Banning deepfakes is good - certainly a good technical challenge - but we shouldn’t kid ourselves that it is indicative of any real change regarding information safety. What’s really needed is for Facebook to decouple amplification of content from the content itself. Ultimately this is the only way to reduce the risks that come with the market in deceptive information and the attention economy.


Elsewhere this week:

  • Interesting research from Microsoft on how AI ethics checklists can be best used and are most commonly misused, a Sonder Scheme article. An AI ethics checklist can act as a "value lever" and make it acceptable to reflect on risks, raise red flags, add extra work and escalate decisions. It should not be used in a simple yes/no fashion that can turn nuanced ethics into simple compliance.

  • Weird stuff at CES. Samsung unveiled its artificial humans - calling its Neons a “new form of life.” Oh the hubris. This video of a CNET journalist interacting with one is worth a view. I couldn’t decide if the marketing people actually believe the schtick or whether they felt they just had to stick with it. Neons are nothing compared Soul Machines’ digital humans. The company wrote this article in response to the fuss, calling Neons “digital puppets.”

  • Speaking of Soul Machines… the NZ company just raised $40m.

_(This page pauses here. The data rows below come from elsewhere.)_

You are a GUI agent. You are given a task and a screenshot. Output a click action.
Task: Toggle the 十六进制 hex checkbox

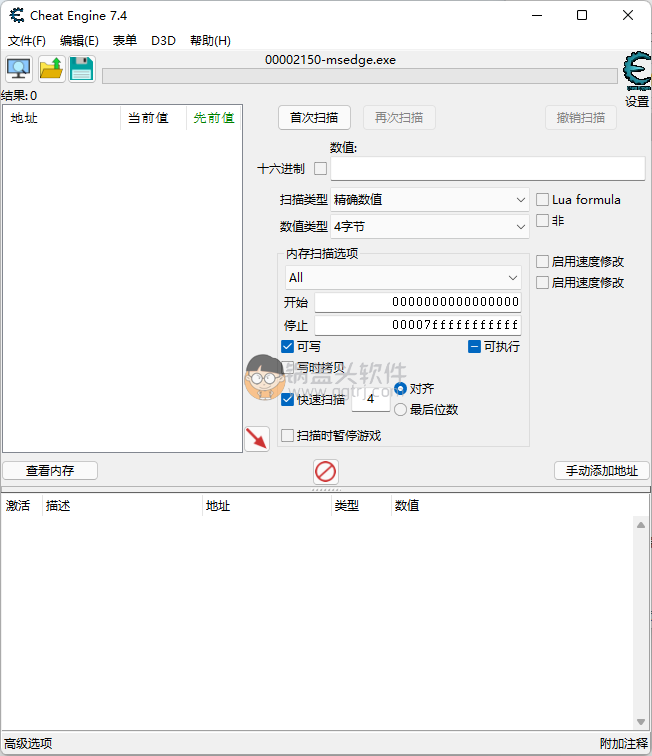click(321, 169)
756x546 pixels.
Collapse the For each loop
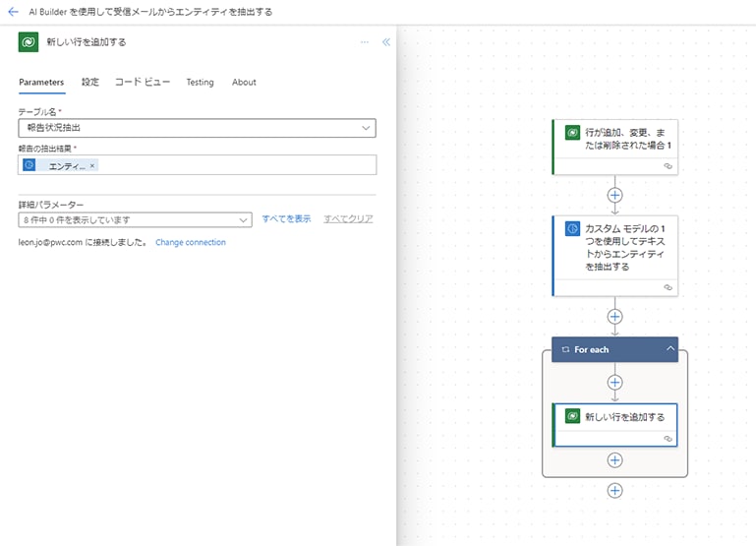(x=670, y=349)
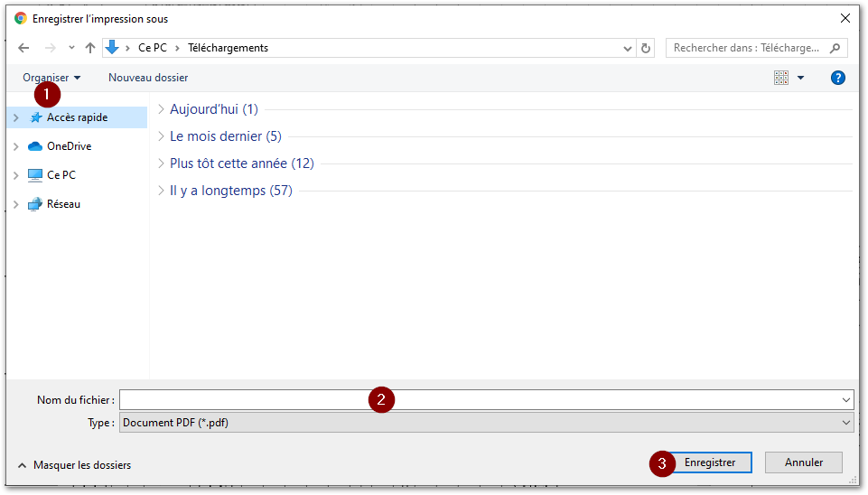
Task: Click the Back navigation arrow
Action: pos(23,48)
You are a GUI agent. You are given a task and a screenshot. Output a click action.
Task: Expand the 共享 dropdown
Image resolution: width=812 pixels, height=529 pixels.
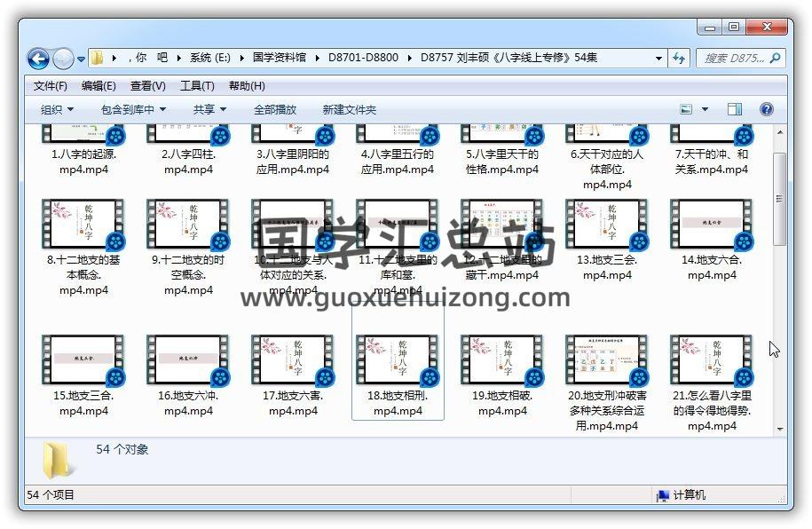(209, 109)
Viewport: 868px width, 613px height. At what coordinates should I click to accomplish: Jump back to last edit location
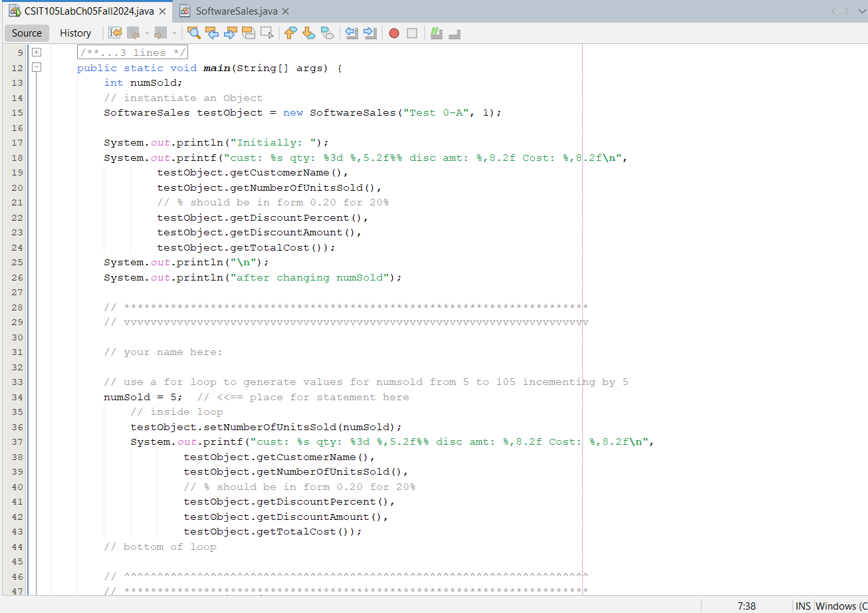point(115,33)
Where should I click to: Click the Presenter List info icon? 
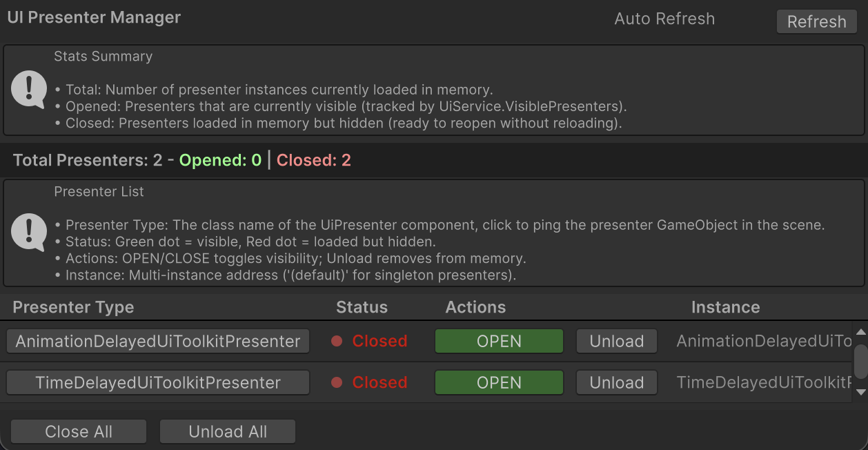coord(29,232)
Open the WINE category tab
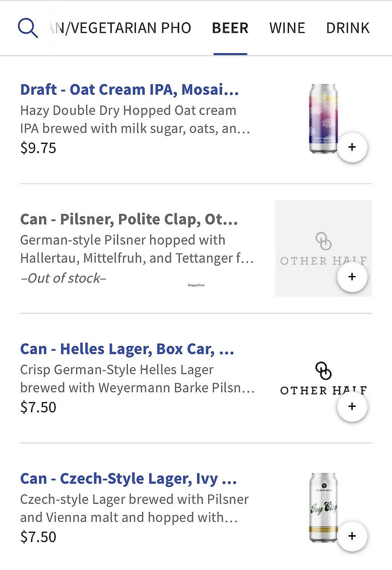 (x=287, y=28)
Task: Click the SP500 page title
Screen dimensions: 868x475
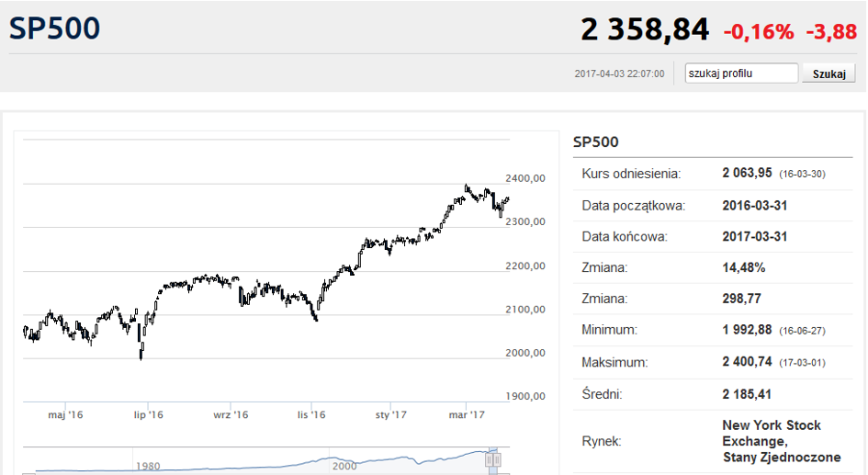Action: (55, 28)
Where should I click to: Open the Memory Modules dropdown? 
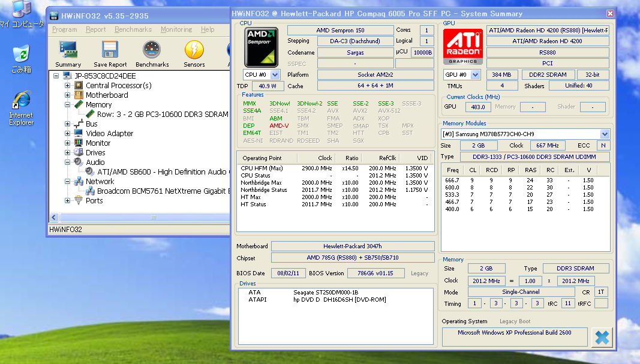click(x=606, y=134)

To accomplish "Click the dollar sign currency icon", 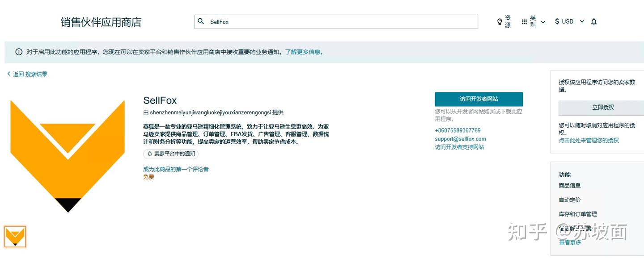I will click(557, 21).
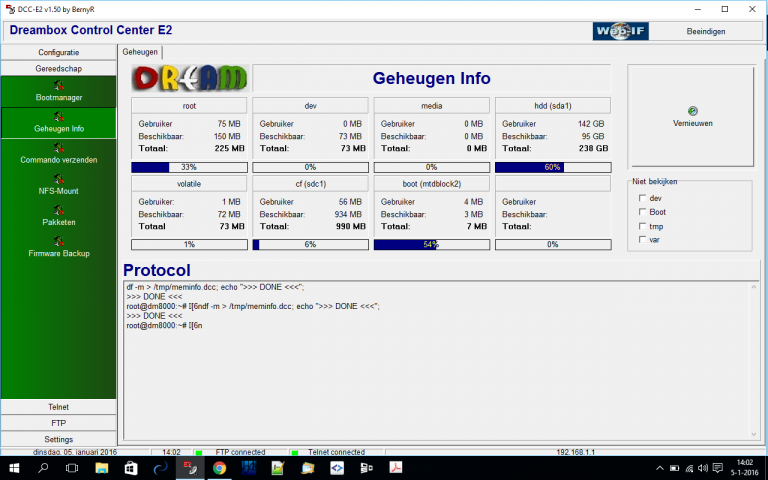Open the NFS-Mount tool
This screenshot has height=480, width=768.
(58, 185)
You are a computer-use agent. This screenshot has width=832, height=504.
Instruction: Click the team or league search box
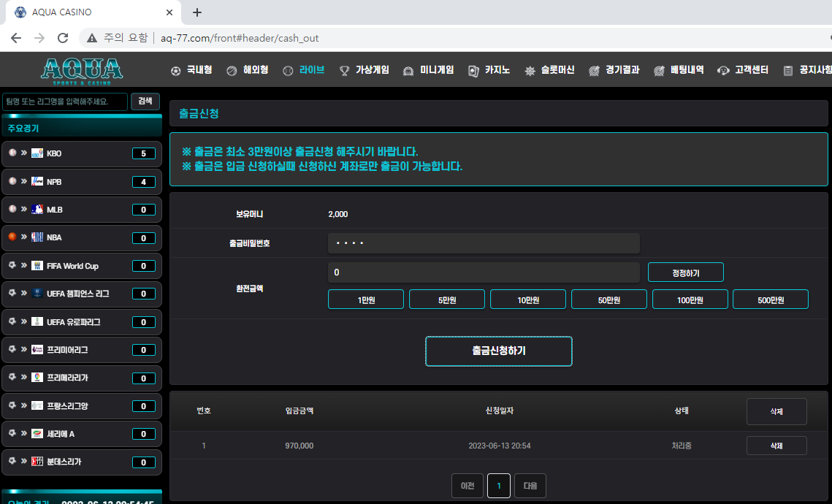click(65, 102)
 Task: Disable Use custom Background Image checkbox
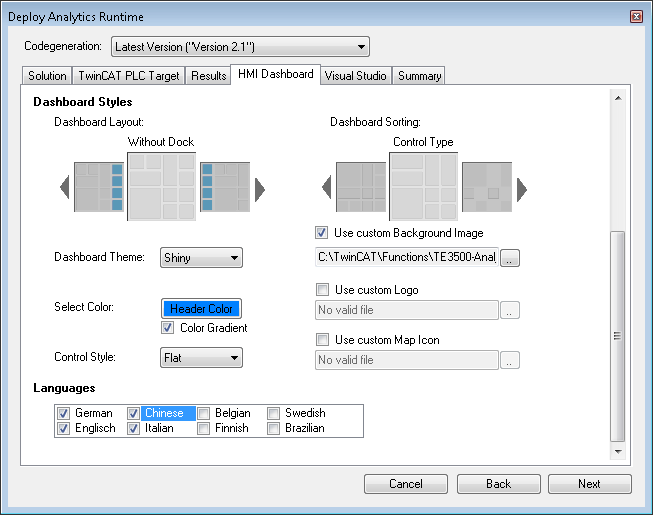pyautogui.click(x=322, y=233)
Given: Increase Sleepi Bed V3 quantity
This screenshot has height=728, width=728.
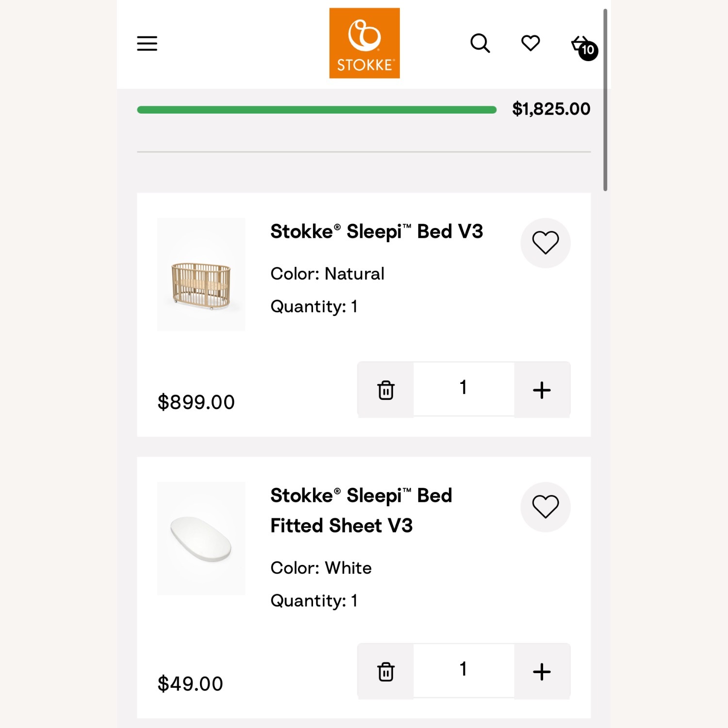Looking at the screenshot, I should point(542,390).
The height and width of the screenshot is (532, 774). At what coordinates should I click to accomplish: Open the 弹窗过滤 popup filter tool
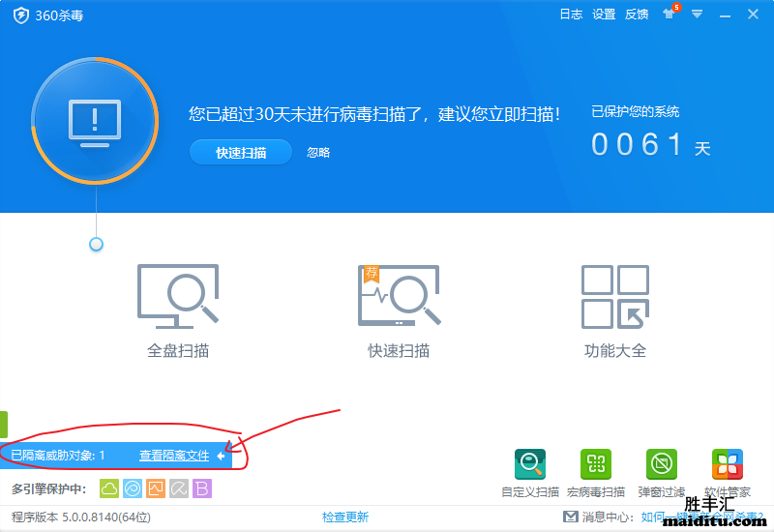pos(662,465)
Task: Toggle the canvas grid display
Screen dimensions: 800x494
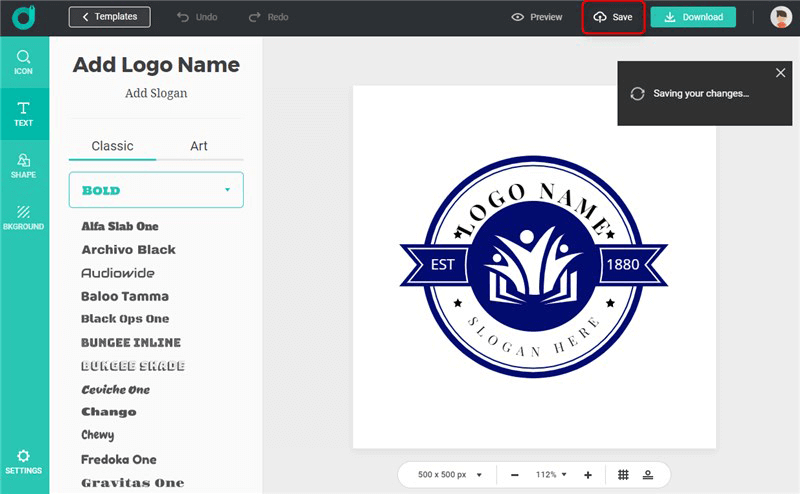Action: tap(623, 475)
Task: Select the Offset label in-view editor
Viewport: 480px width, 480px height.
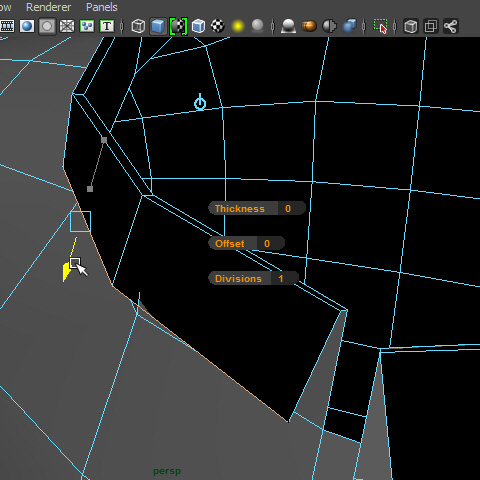Action: 230,243
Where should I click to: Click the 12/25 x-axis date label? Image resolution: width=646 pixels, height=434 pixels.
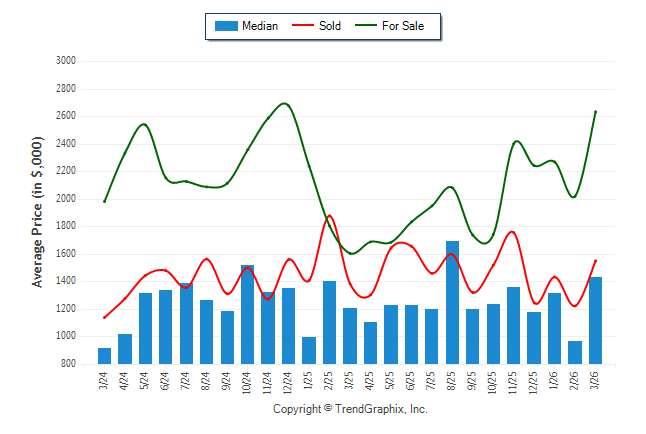(x=534, y=381)
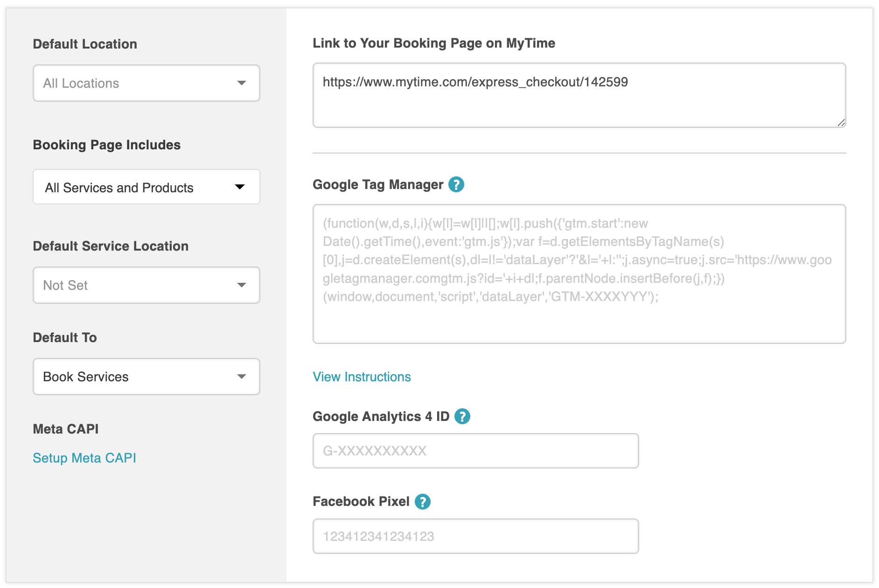Click the Setup Meta CAPI link

[x=84, y=458]
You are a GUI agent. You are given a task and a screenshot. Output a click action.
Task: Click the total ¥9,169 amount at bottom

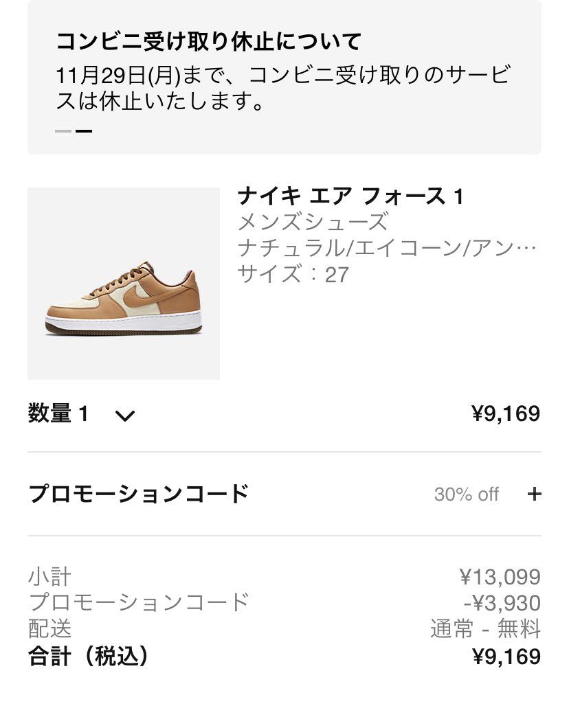[506, 657]
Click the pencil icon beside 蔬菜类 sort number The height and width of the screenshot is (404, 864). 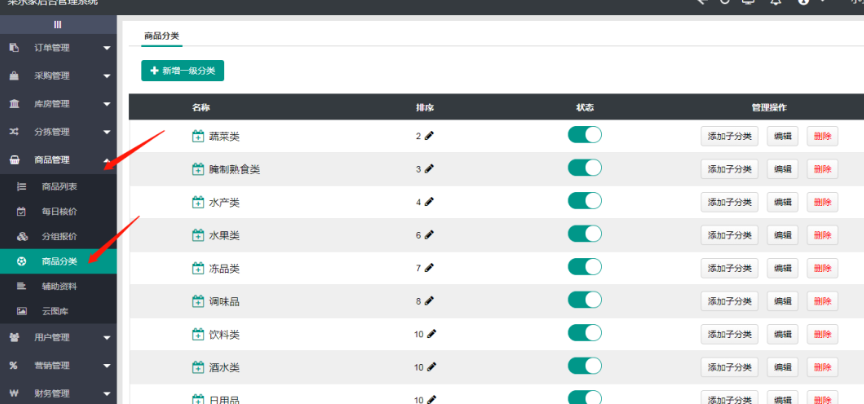pos(430,136)

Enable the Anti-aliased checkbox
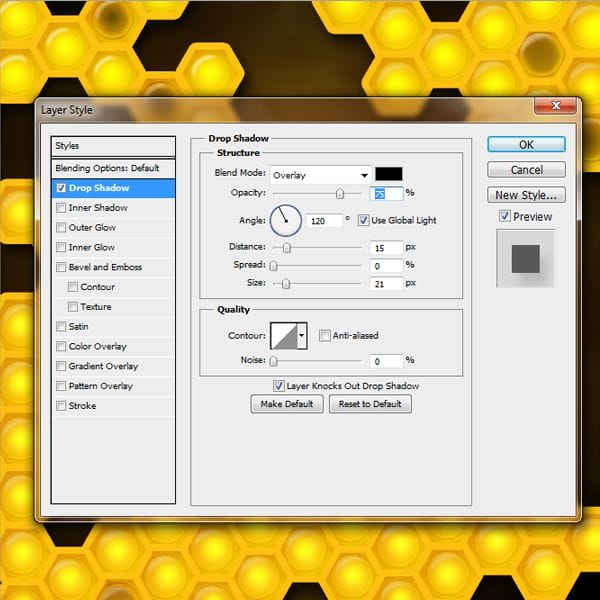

  • Super interesting read on Medium about Youtube’s eco-system of far-right media. It’s not all about the recommendation algorithm - it’s a complex mix of social, celebrity and multiple algorithms.

  • Fascinating research from Google Health on the way expert medical practitioners work with AI. This is a bit of a “geek out” paper but it’s one of the most interesting pieces of research I’ve seen on how to think about human-machine collaboration in medicine. As AI assists medical decision making, the way models update and clinical practices change will be a lot more complex.